─── Data records ───

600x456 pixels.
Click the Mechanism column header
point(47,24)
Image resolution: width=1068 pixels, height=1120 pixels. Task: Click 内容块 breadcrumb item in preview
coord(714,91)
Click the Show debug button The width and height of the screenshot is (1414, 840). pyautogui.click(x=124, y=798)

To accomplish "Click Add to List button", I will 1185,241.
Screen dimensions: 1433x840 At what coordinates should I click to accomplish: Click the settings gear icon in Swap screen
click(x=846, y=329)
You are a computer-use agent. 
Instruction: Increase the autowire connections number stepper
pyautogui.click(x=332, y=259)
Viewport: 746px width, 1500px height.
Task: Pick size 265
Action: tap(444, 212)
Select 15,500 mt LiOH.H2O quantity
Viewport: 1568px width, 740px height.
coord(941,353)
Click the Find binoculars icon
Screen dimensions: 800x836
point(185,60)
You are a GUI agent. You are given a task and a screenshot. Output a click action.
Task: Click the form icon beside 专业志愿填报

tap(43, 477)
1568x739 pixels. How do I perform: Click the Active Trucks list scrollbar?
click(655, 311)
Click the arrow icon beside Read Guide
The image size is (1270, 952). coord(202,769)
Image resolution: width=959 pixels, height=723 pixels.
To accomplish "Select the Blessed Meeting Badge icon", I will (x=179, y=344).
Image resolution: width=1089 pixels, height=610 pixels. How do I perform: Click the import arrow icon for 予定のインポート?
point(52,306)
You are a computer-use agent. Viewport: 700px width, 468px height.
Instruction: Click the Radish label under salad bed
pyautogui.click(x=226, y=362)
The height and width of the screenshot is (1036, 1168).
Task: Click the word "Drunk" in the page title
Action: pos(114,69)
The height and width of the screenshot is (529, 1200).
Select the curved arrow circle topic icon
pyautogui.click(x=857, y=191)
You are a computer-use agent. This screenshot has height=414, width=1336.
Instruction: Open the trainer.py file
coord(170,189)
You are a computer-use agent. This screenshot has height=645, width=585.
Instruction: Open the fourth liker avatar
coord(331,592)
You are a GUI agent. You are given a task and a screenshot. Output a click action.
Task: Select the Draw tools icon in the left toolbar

───

To do
Report every line in the rows above that contains the word "screenshot", copying each such line in full.

Correct response
Click the Show debug button The width and height of the screenshot is (1414, 840). pyautogui.click(x=124, y=798)
You are a GUI agent. You are given a task and a screenshot. Output a click action.
The height and width of the screenshot is (1036, 1168).
The height and width of the screenshot is (529, 1200).
You are a computer-use agent. This screenshot has height=414, width=1336.
You are a computer-use agent. This screenshot has height=645, width=585.
You are a GUI agent. You are given a task and a screenshot. Output a click action.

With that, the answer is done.